- Assigned task: Pictures do not belong in the copy. Return all of the entries exactly.

Stored data
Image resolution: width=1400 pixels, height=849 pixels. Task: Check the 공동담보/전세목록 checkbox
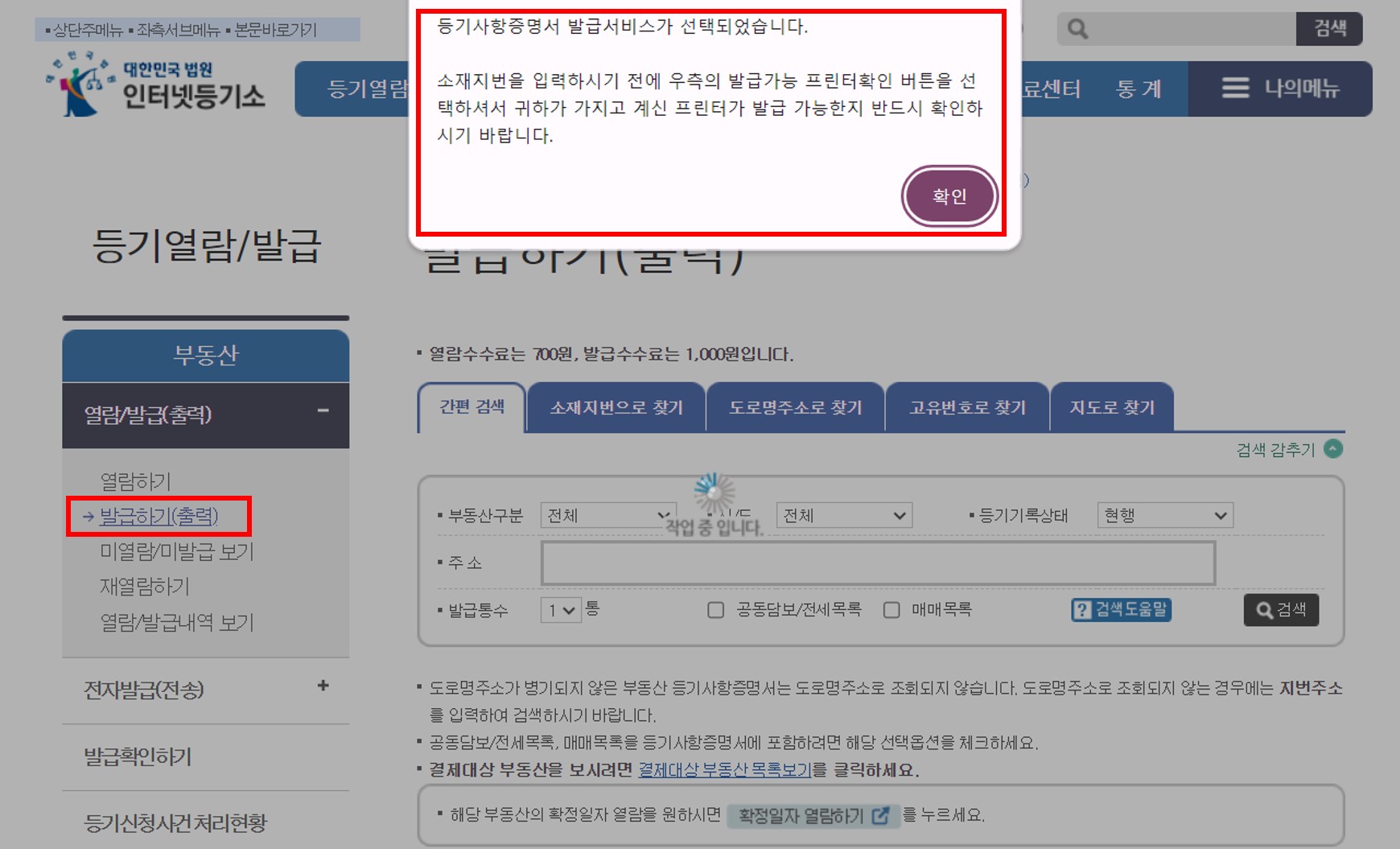click(x=714, y=611)
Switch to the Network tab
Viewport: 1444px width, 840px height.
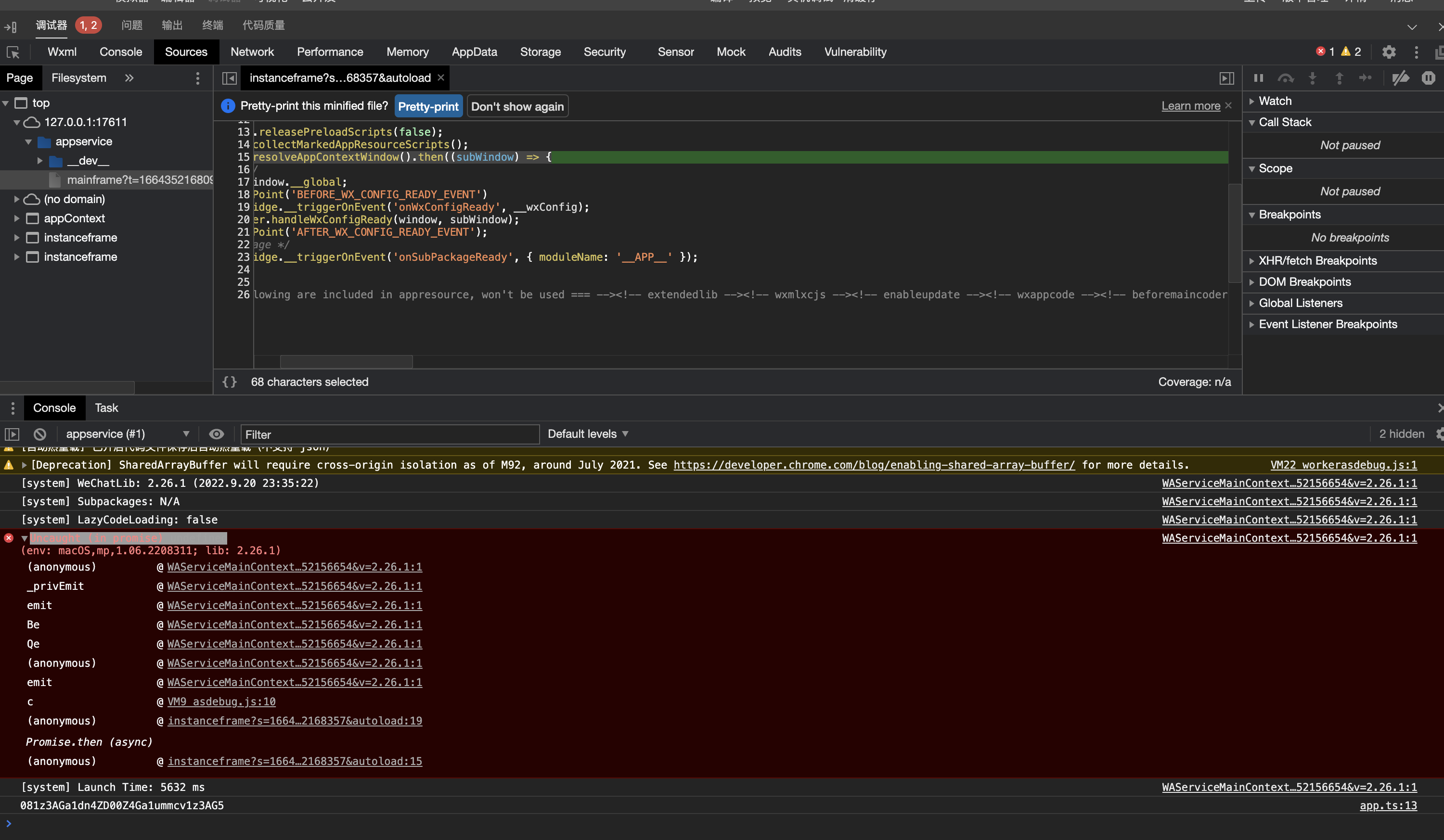(x=252, y=52)
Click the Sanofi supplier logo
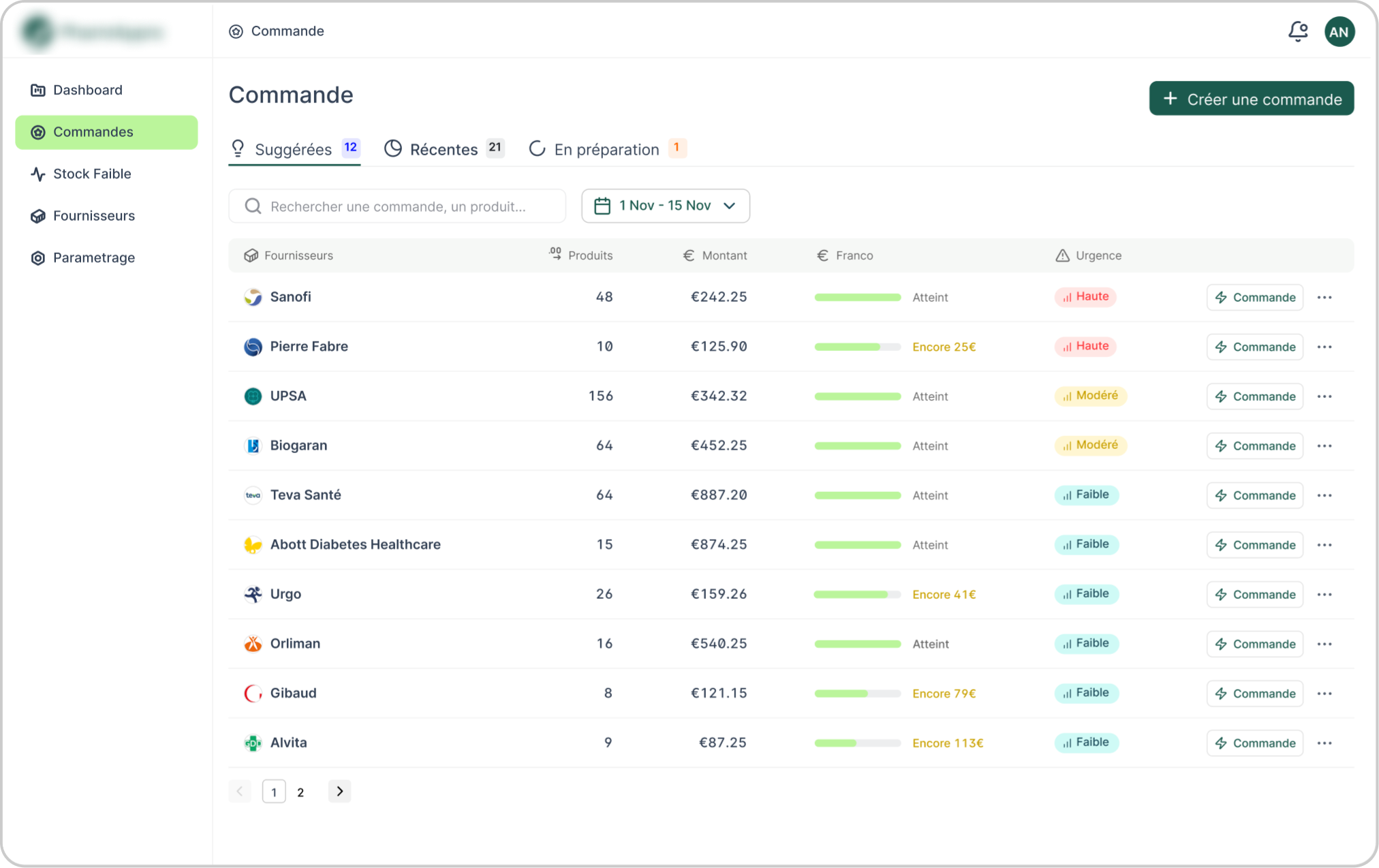 [253, 297]
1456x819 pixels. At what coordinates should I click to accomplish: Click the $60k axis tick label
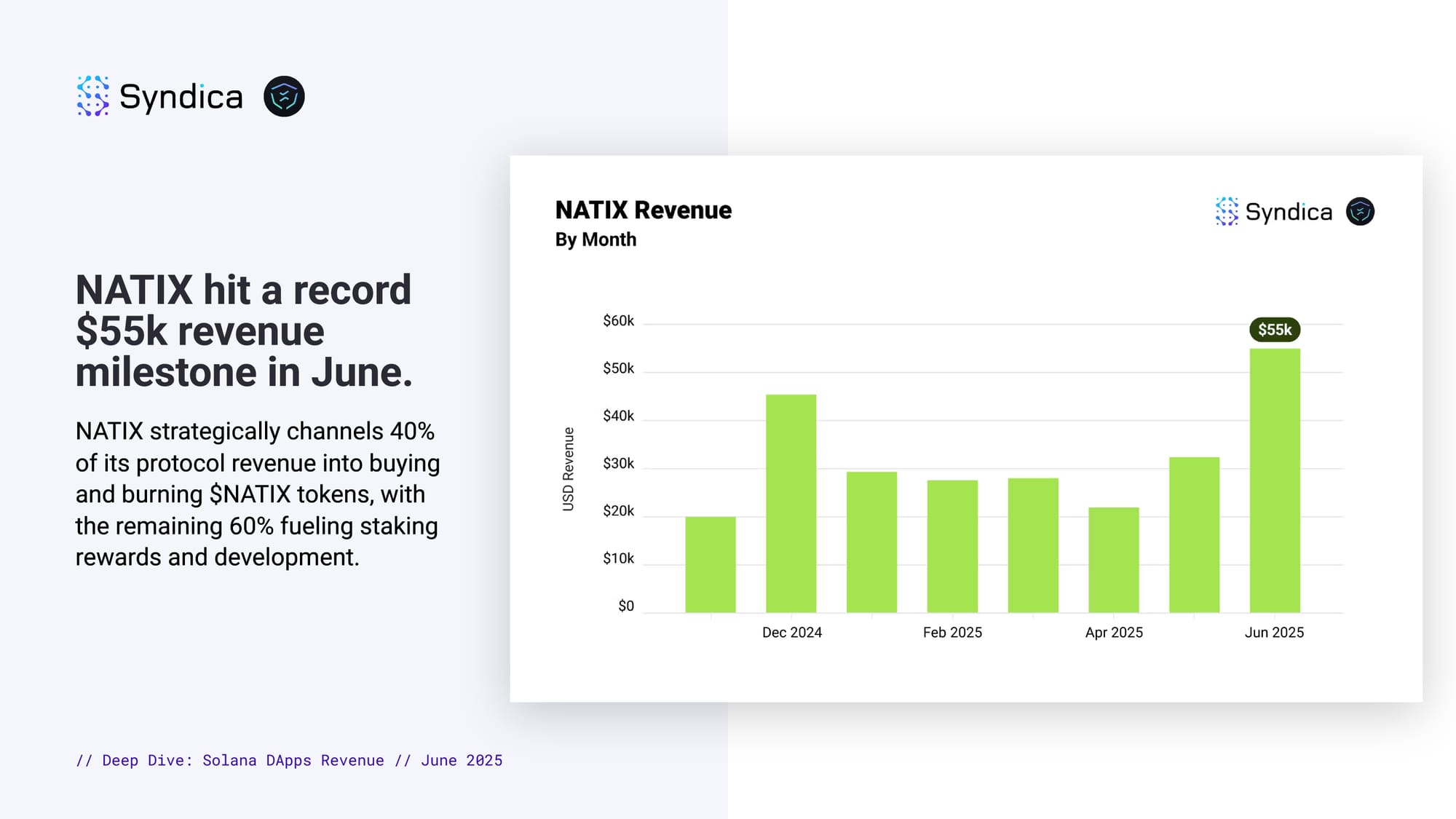click(x=618, y=321)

- Output of the task:
Image resolution: width=1400 pixels, height=849 pixels. Task: Check the 공동담보/전세목록 checkbox
click(x=714, y=611)
Switch to the Network tab
Viewport: 1444px width, 840px height.
(x=252, y=52)
Click the Sanofi supplier logo
 [253, 297]
1456x819 pixels. At what coordinates should I click to accomplish: Click the $60k axis tick label
click(x=618, y=321)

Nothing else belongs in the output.